Could you copy out each line of the listing below word for word, leaving out the pictures?

--- Start ---

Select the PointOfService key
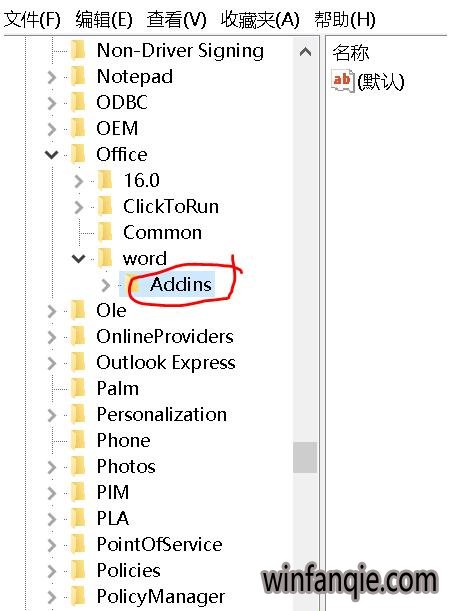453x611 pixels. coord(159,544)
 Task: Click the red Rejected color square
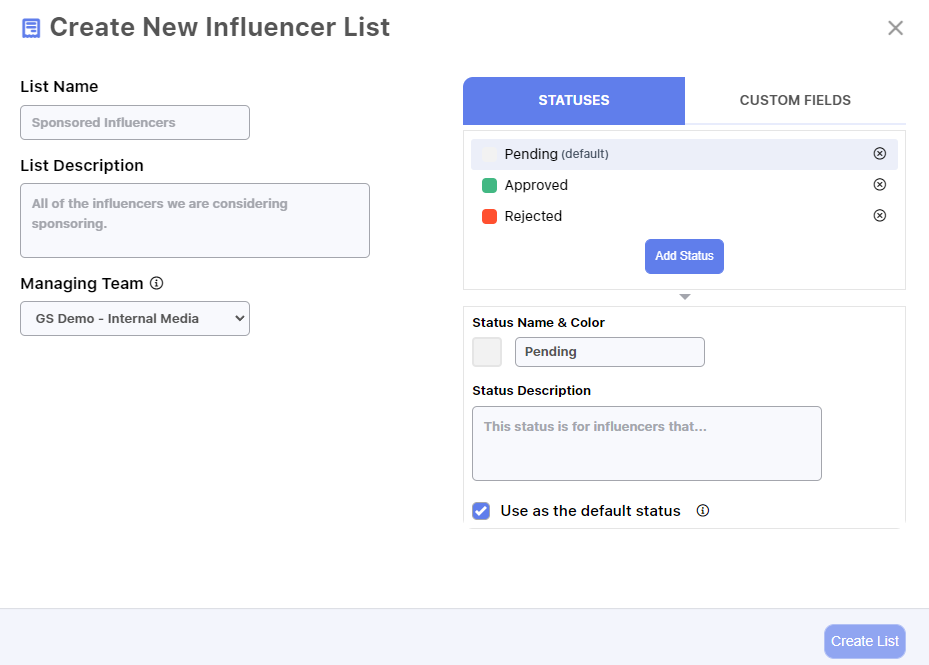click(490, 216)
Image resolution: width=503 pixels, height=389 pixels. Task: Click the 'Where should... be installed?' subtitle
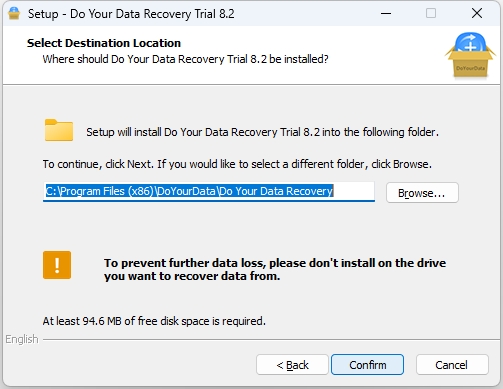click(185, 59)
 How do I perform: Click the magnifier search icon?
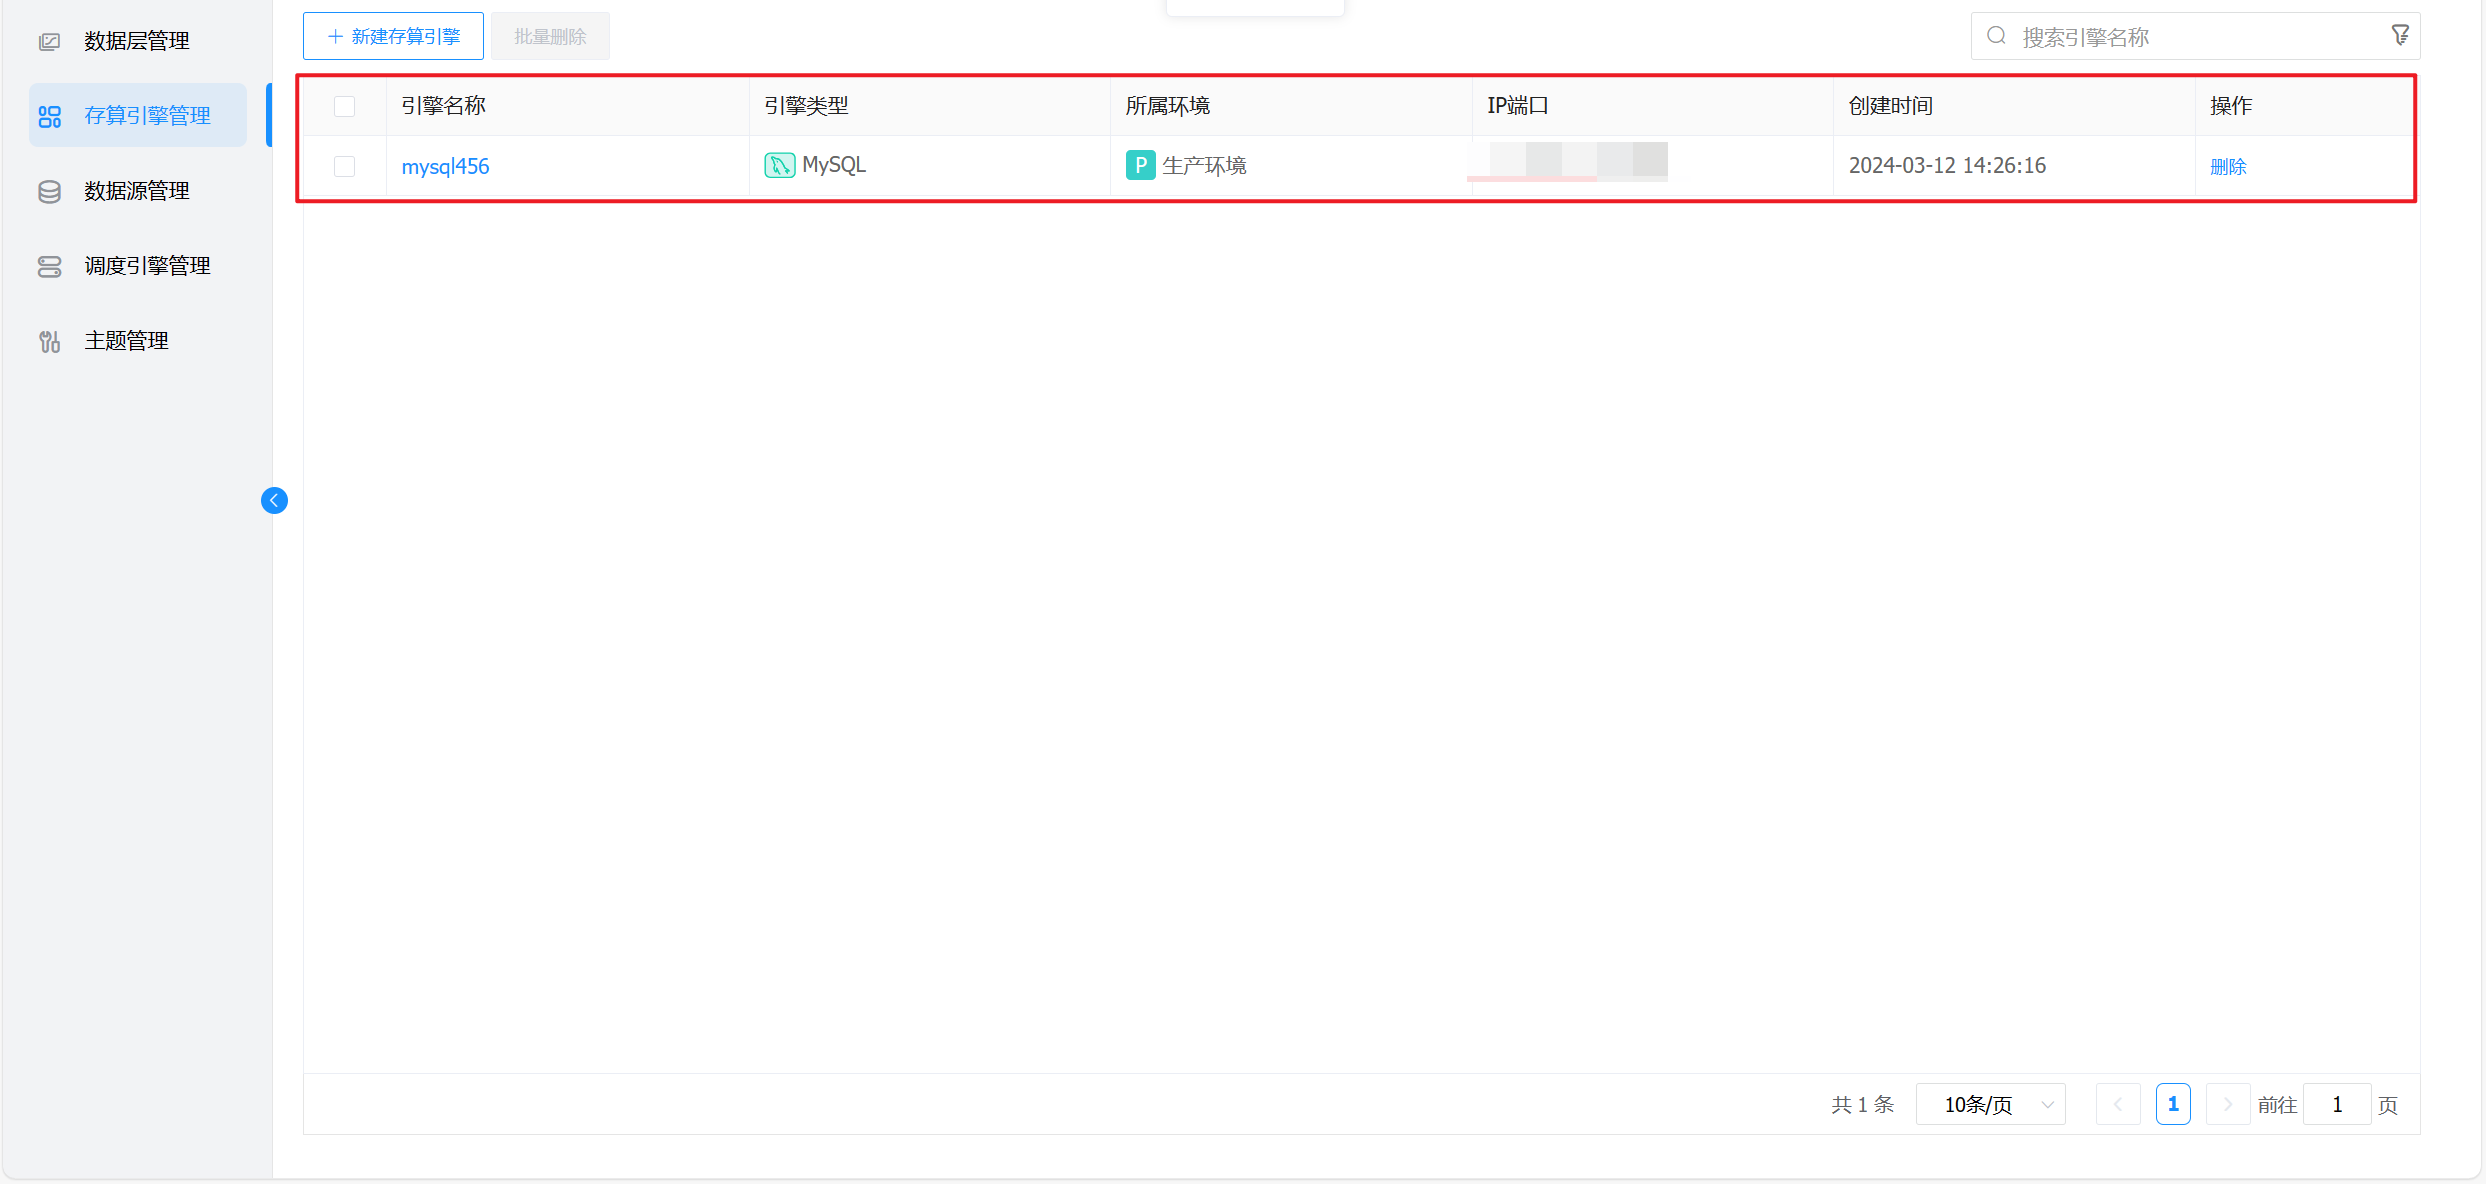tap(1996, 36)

--- End ---

Full solution:
Select the PointOfService key
453x611 pixels. coord(159,544)
 Task: Click the red Rejected color square
click(490, 216)
Image resolution: width=503 pixels, height=389 pixels. Task: Click the 'Where should... be installed?' subtitle
click(185, 59)
 How do I perform: Click the magnifier search icon?
tap(1996, 36)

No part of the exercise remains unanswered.